**Work instruction**
Would you print each of the entries below precisely as given?

[Given data Boundary: Start]

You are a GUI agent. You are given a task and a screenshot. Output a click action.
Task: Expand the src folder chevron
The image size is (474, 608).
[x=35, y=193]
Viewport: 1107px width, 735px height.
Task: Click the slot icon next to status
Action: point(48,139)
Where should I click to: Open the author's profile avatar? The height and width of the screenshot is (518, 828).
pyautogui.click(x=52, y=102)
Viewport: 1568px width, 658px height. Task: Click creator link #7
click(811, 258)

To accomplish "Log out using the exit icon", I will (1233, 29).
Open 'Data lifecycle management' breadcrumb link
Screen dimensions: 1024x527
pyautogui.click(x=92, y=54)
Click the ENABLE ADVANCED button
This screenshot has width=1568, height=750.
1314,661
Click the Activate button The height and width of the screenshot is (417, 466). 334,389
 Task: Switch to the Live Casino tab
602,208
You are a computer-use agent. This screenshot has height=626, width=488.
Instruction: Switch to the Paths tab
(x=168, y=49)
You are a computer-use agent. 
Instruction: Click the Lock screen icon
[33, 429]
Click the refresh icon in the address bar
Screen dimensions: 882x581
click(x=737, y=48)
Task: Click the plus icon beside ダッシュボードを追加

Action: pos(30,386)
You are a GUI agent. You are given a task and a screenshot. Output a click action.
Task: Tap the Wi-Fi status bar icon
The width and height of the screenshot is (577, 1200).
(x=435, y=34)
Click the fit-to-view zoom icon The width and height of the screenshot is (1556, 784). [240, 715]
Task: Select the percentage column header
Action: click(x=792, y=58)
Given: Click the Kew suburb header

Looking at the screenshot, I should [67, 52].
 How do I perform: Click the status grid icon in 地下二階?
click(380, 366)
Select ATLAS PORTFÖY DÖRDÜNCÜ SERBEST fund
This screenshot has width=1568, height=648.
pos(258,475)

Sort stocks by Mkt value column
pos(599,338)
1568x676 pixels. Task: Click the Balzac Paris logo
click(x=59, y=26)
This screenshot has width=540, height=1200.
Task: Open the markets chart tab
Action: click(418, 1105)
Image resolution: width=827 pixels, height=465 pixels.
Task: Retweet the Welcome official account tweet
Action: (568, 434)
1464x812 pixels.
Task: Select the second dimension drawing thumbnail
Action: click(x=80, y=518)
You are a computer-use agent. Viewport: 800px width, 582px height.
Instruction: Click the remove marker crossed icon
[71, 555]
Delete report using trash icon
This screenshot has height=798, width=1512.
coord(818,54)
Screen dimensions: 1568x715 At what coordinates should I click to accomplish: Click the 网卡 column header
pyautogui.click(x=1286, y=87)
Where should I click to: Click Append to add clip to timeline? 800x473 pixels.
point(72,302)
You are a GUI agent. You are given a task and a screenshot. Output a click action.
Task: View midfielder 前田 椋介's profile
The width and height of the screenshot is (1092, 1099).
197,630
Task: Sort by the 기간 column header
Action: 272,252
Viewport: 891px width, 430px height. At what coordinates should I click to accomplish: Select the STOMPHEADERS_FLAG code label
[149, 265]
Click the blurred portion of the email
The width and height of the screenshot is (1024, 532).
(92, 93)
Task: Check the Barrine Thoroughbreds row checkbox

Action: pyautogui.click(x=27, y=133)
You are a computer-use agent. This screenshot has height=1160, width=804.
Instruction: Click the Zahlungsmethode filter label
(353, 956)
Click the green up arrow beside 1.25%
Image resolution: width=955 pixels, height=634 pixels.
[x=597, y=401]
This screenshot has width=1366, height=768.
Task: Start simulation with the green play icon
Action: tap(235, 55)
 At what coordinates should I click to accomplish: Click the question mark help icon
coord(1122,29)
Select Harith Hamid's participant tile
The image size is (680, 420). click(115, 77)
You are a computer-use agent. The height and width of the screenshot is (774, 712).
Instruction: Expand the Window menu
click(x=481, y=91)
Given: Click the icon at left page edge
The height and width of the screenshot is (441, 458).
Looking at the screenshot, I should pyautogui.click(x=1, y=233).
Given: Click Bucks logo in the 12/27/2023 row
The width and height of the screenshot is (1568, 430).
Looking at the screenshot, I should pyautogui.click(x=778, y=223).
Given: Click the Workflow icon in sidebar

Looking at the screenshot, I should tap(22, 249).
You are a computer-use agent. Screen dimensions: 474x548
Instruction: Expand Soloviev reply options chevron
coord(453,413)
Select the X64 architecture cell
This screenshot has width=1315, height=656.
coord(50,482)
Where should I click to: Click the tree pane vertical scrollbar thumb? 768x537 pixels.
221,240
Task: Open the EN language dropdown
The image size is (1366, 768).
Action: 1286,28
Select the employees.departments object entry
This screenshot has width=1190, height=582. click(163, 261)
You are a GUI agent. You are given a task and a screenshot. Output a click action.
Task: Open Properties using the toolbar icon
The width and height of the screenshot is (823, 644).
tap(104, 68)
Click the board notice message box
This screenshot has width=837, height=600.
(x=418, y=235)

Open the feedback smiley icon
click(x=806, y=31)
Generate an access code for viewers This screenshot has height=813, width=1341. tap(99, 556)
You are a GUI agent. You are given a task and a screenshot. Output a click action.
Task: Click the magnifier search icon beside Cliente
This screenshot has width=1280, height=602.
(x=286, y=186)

[Given data Boundary: End]

**Your solution**
You are a GUI agent. You are given a task and a screenshot. Output a click action.
Task: Expand the src folder chevron
The image size is (474, 608).
[x=35, y=193]
Viewport: 1107px width, 735px height.
Task: Click the slot icon next to status
Action: point(48,139)
Where should I click to: Open the author's profile avatar? The height and width of the screenshot is (518, 828).
pyautogui.click(x=52, y=102)
Viewport: 1568px width, 658px height. Task: Click creator link #7
click(811, 258)

To accomplish "Log out using the exit icon", I will (1233, 29).
Open 'Data lifecycle management' breadcrumb link
Screen dimensions: 1024x527
pyautogui.click(x=92, y=54)
Click the ENABLE ADVANCED button
This screenshot has width=1568, height=750.
1314,661
Click the Activate button The height and width of the screenshot is (417, 466). 334,389
 Task: Switch to the Live Casino tab
602,208
You are a computer-use agent. This screenshot has height=626, width=488.
Instruction: Switch to the Paths tab
(x=168, y=49)
You are a computer-use agent. 
Instruction: Click the Lock screen icon
[33, 429]
Click the refresh icon in the address bar
Screen dimensions: 882x581
click(x=737, y=48)
Task: Click the plus icon beside ダッシュボードを追加

Action: pos(30,386)
You are a GUI agent. You are given a task and a screenshot. Output a click action.
Task: Tap the Wi-Fi status bar icon
The width and height of the screenshot is (577, 1200).
(x=435, y=34)
Click the fit-to-view zoom icon The width and height of the screenshot is (1556, 784). [240, 715]
Task: Select the percentage column header
Action: click(x=792, y=58)
Given: Click the Kew suburb header

Looking at the screenshot, I should [67, 52].
 How do I perform: Click the status grid icon in 地下二階?
click(380, 366)
Select ATLAS PORTFÖY DÖRDÜNCÜ SERBEST fund
This screenshot has width=1568, height=648.
pos(258,475)

Sort stocks by Mkt value column
pos(599,338)
1568x676 pixels. Task: Click the Balzac Paris logo
click(x=59, y=26)
This screenshot has width=540, height=1200.
Task: Open the markets chart tab
Action: click(418, 1105)
Image resolution: width=827 pixels, height=465 pixels.
Task: Retweet the Welcome official account tweet
Action: (568, 434)
1464x812 pixels.
Task: Select the second dimension drawing thumbnail
Action: click(x=80, y=518)
You are a computer-use agent. Viewport: 800px width, 582px height.
Instruction: Click the remove marker crossed icon
[71, 555]
Delete report using trash icon
This screenshot has height=798, width=1512.
coord(818,54)
Screen dimensions: 1568x715 At what coordinates should I click to accomplish: Click the 网卡 column header
pyautogui.click(x=1286, y=87)
Where should I click to: Click Append to add clip to timeline? 800x473 pixels.
point(72,302)
You are a GUI agent. You are given a task and a screenshot. Output a click action.
Task: View midfielder 前田 椋介's profile
The width and height of the screenshot is (1092, 1099).
197,630
Task: Sort by the 기간 column header
Action: 272,252
Viewport: 891px width, 430px height. At what coordinates should I click to accomplish: Select the STOMPHEADERS_FLAG code label
[149, 265]
Click the blurred portion of the email
The width and height of the screenshot is (1024, 532).
(92, 93)
Task: Check the Barrine Thoroughbreds row checkbox

Action: pyautogui.click(x=27, y=133)
You are a computer-use agent. This screenshot has height=1160, width=804.
Instruction: Click the Zahlungsmethode filter label
(353, 956)
Click the green up arrow beside 1.25%
Image resolution: width=955 pixels, height=634 pixels.
[x=597, y=401]
This screenshot has width=1366, height=768.
Task: Start simulation with the green play icon
Action: tap(235, 55)
 At what coordinates should I click to accomplish: Click the question mark help icon
coord(1122,29)
Select Harith Hamid's participant tile
The image size is (680, 420). click(115, 77)
You are a computer-use agent. The height and width of the screenshot is (774, 712).
Instruction: Expand the Window menu
click(x=481, y=91)
Given: Click the icon at left page edge
The height and width of the screenshot is (441, 458).
Looking at the screenshot, I should pyautogui.click(x=1, y=233).
Given: Click Bucks logo in the 12/27/2023 row
The width and height of the screenshot is (1568, 430).
Looking at the screenshot, I should pyautogui.click(x=778, y=223).
Given: Click the Workflow icon in sidebar

Looking at the screenshot, I should tap(22, 249).
You are a computer-use agent. Screen dimensions: 474x548
Instruction: Expand Soloviev reply options chevron
coord(453,413)
Select the X64 architecture cell
This screenshot has width=1315, height=656.
coord(50,482)
Where should I click to: Click the tree pane vertical scrollbar thumb? 768x537 pixels.
221,240
Task: Open the EN language dropdown
The image size is (1366, 768).
Action: 1286,28
Select the employees.departments object entry
This screenshot has width=1190, height=582. click(163, 261)
You are a GUI agent. You are given a task and a screenshot. Output a click action.
Task: Open Properties using the toolbar icon
The width and height of the screenshot is (823, 644).
tap(104, 68)
Click the board notice message box
This screenshot has width=837, height=600.
(x=418, y=235)

Open the feedback smiley icon
click(x=806, y=31)
Generate an access code for viewers This screenshot has height=813, width=1341. tap(99, 556)
You are a GUI agent. You are given a task and a screenshot. Output a click action.
Task: Click the magnifier search icon beside Cliente
This screenshot has width=1280, height=602.
(x=286, y=186)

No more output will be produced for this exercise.